==== SOURCE MATERIAL

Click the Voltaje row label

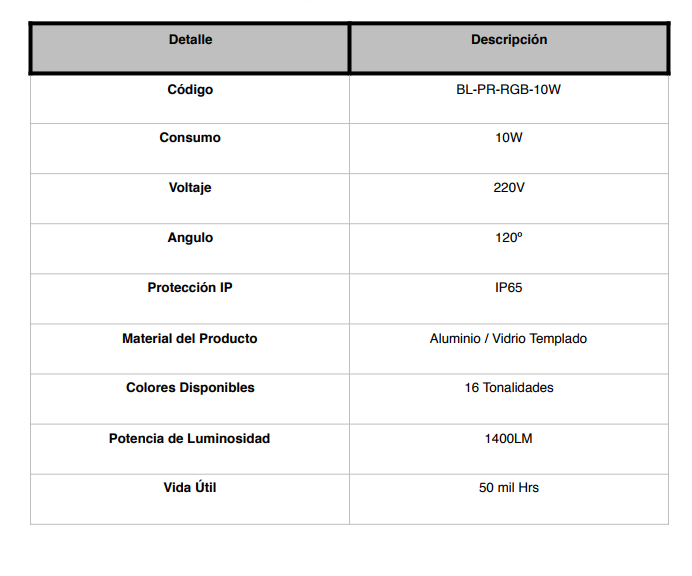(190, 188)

========
==== SOURCE MATERIAL

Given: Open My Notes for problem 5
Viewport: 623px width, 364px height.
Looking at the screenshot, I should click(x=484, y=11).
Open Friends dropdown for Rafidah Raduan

========
==== SOURCE MATERIAL

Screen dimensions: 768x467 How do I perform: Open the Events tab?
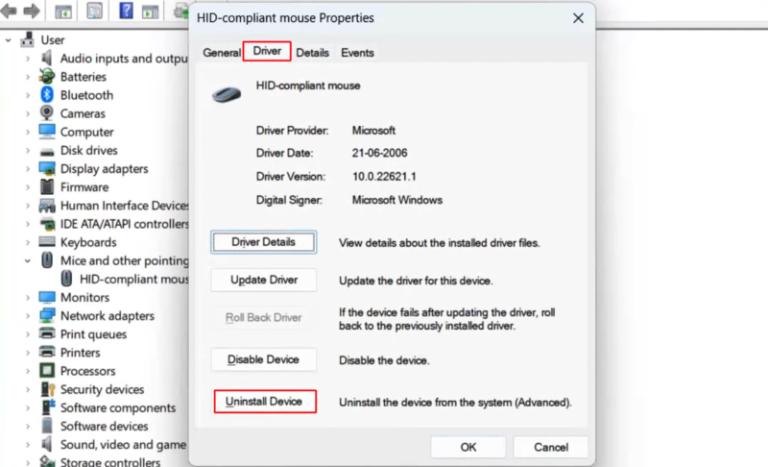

========

■ **TASK DESCRIPTION**: Identify the lines above that contain the word "Open", then copy them.

■ **SOLUTION TO THIS PROBLEM**:
Given: Open My Notes for problem 5
Open Friends dropdown for Rafidah Raduan
Screen dimensions: 768x467 How do I perform: Open the Events tab?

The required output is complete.